SANTANA DO CARIRI, CE, BRASIL, 27-11-2021: Fósseis do Museu de Paleontologia de Santana do Cariri, no interior do estado do Ceará. (Foto: Eduardo Anizelli/ Folhapress, COTIDIANO) ***EXCLUSIVO***. Folhapress/Eduardo Anizelli


Nas salas de estudo e preparação, não há computadores, lupas nem mesmo cadeiras em boa qualidade para que alunos da Urca (Universidade Regional do Cariri) ou visitantes de outras instituições de pesquisa possam fazer seus estudos.

No momento da visita da reportagem, os banheiros possuíam portas com trincos quebrados e faltava até papel higiênico.

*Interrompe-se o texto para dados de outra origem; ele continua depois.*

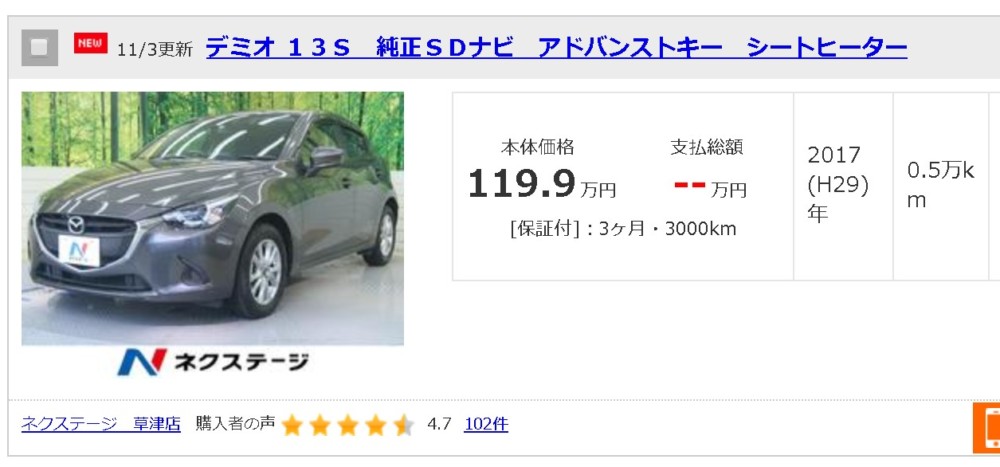Click the 購入者の声 label
1000x467 pixels.
pyautogui.click(x=235, y=423)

A condição precária do museu reflete na própria região. A atividade econômica principal de Santana do Cariri, assim como dos municípios vizinhos de Nova Olinda e Barbalha, é a extração de pedras para a produção de pisos e móveis.
Funcionário trabalha em lajes de calcário laminado, na pedreira do Idemar, em Nova Olinda, interior do estado do Ceará.


Em geral, os trabalhadores recebem pela metragem de pedra cortada —quanto mais pedras de 50 cm por 50 cm preparadas, maior o pagamento. Só recentemente salários mínimos começaram a ser pagos a alguns funcionários, que conversaram sob condição de anonimato com a reportagem, por medo de sofrer represálias.

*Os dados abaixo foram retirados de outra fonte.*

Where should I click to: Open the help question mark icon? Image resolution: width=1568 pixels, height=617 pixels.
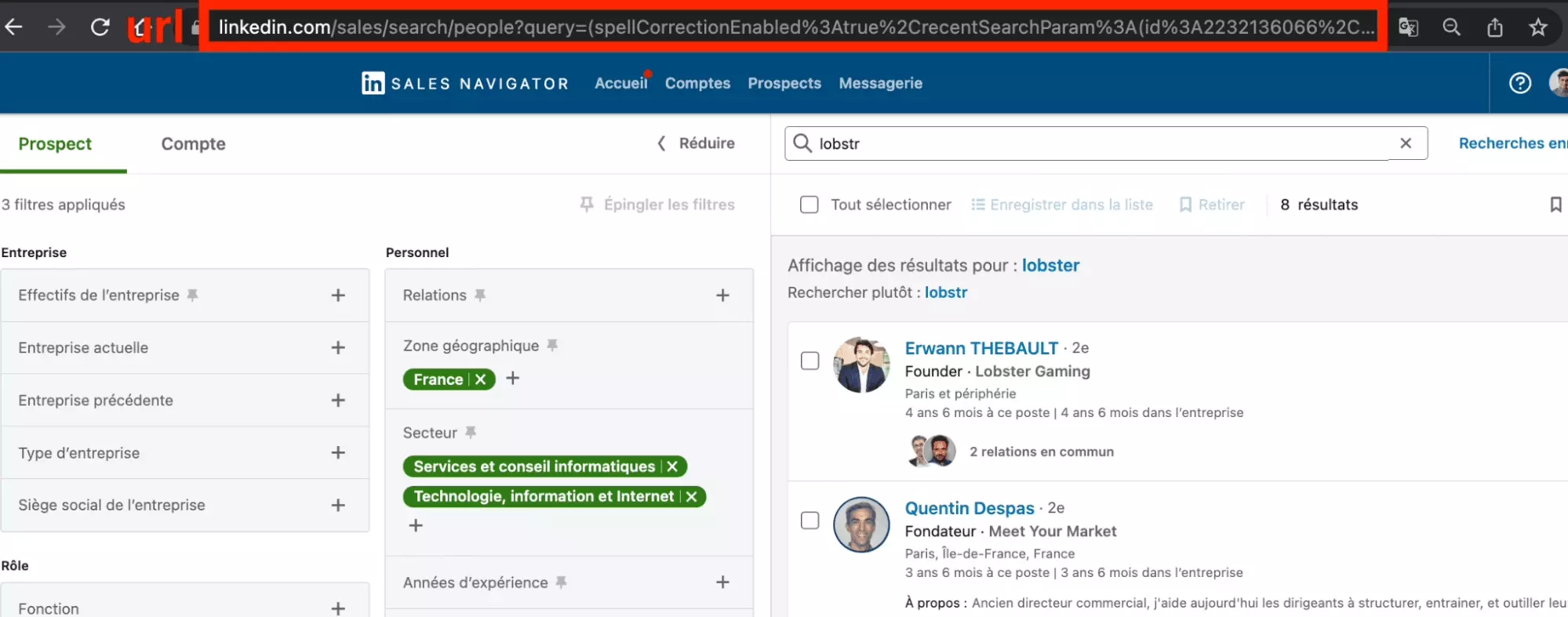pyautogui.click(x=1519, y=83)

Os baixos salários e as condições precárias do ofício acabam estimulando a oferta de peças fósseis que os mineradores encontram em troca de dinheiro.

Além da situação nas minas, o turismo na região, que poderia ser fortemente incentivado graças ao Geopark Araripe —criado em 2006 e reconhecido pela Unesco como sítio de patrimônio da humanidade—, ainda não é valorizado.

Recentemente, uma iniciativa da Funcap (Fundação Cearense de Apoio ao Desenvolvimento Científico e Tecnológico) junto ao Governo do Estado do Ceará lançou um edital para a contratação de dez bolsas de pesquisador visitante para investigar os fósseis do Araripe e ajudar no conhecimento paleontológico, incluindo na curadoria da coleção de fósseis do museu.

O investimento inicial no projeto é de R$ 2,16 milhões, com previsão para dois anos e possibilidade de prorrogação.

De acordo com um plano estratégico do Geopark Araripe, lançado em 2017, o museu irá receber uma loja para venda de produtos regionais, o aluguel do espaço e do auditório da sede do Geopark, que fica na Urca, no Crato (CE), e uma iniciativa voltada diretamente para a especialização em turismo sustentável e desenvolvimento regional, com 5% da arrecadação destinados ao parque.

Além disso, o museu conta com uma verba anual passada pela universidade, que varia a cada ano, de acordo com o repasse estadual para as universidades. A reportagem solicitou ao governo do Ceará e à Funcap (Fundação Cearense de Apoio ao Desenvolvimento Científico) o valor repassado nos últimos anos ao museu, mas não obteve resposta até a publicação.